Tym razem przed kilkoma dniami ofiarą oszustwa padła 99-letnia kobieta z Częstochowy. Gdy odebrała telefon, usłyszała, że siostrzenica spowodowała wypadek i aby nie trafiła do więzienia, kobieta musi wpłacić kaucję.
Oszust wykorzystał jej emocje i łatwowierność, przez co straciła 250 tysięcy złotych, przekazując taką kwotę osobie, która przyszła w nocy po te pieniądze - informuje tvn24.pl podkom. Barbara Poznańska z Komendy Miejskiej Policji w Częstochowie.
Dalsza część artykułu pod materiałem wideo
Rano seniorka zorientowała się, że padła ofiarą bezwzględnych oszustów i powiadomiła policję. Tego samego dnia niestety zmarła. Sprawcy są wciąż na wolności, a po ewentualnym zatrzymaniu mogą trafić do więzienia nie tylko za wyłudzenie gotówki.

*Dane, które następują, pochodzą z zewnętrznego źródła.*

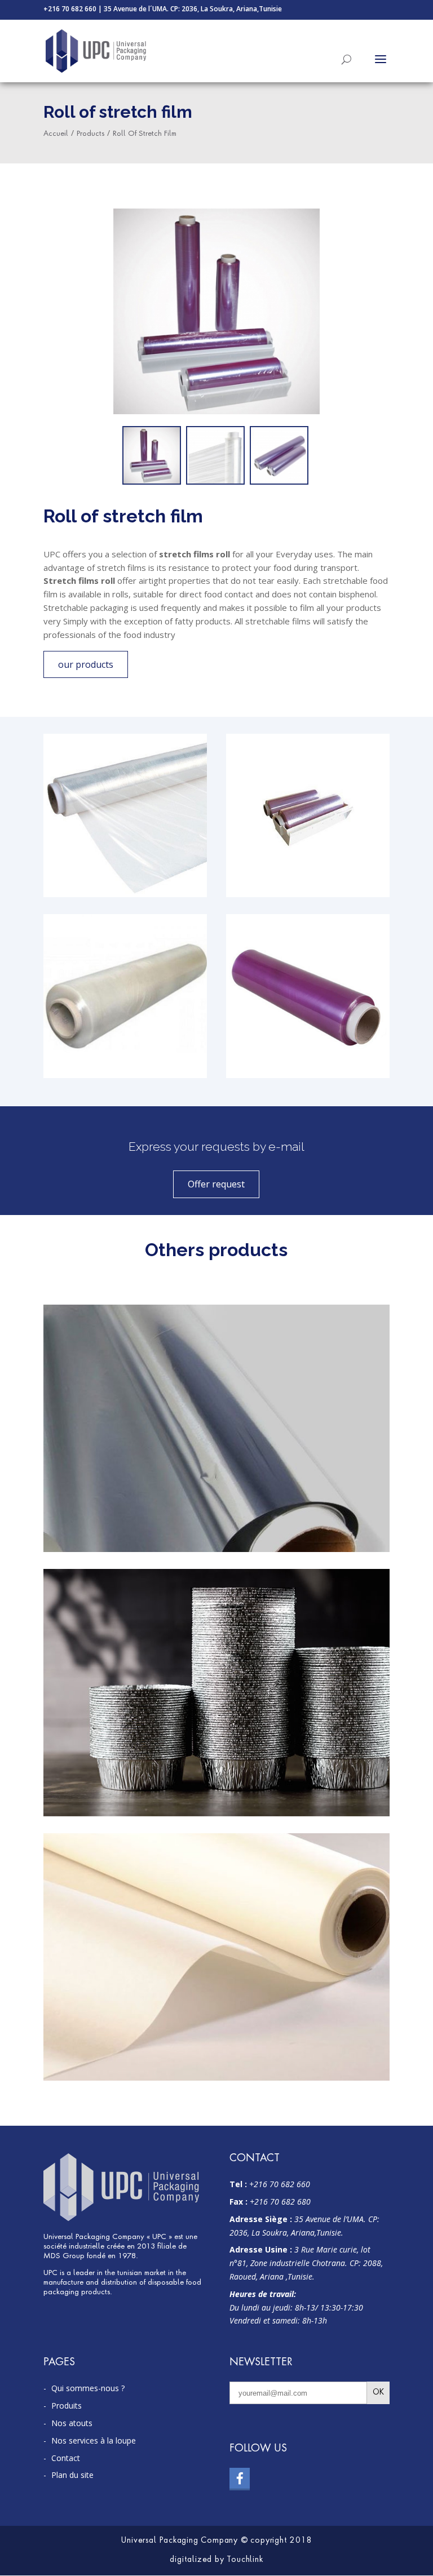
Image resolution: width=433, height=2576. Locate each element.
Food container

Prokuratura Rejonowa Częstochowa-Północ wszczęła śledztwo w sprawie nieumyślnego spowodowania śmierci 99-letniej kobiety, do której doszło 6 listopada - przekazuje tvn24.pl Tomasz Ozimek z Prokuratury Okręgowej w Częstochowie.
Z relacji policjantów wynika, że przestępcy działają od wielu lat w bardzo podobny sposób. Swoje ofiary typują poprzez stare książki telefoniczne. Policjantom z małopolskiej komendy udało się rozbić grupę, która wyłudziła od seniorów nawet 7 mln zł. Wśród zatrzymanych są osoby odpowiedzialne za werbowanie oraz odbieranie gotówki od seniorów. Łącznie to trzynaście osób.
Często jednak nie udaje się zatrzymać winnych. Dlatego policja organizuje wiele akcji, które mają na celu uświadomienie przed potencjalnymi oszustwami.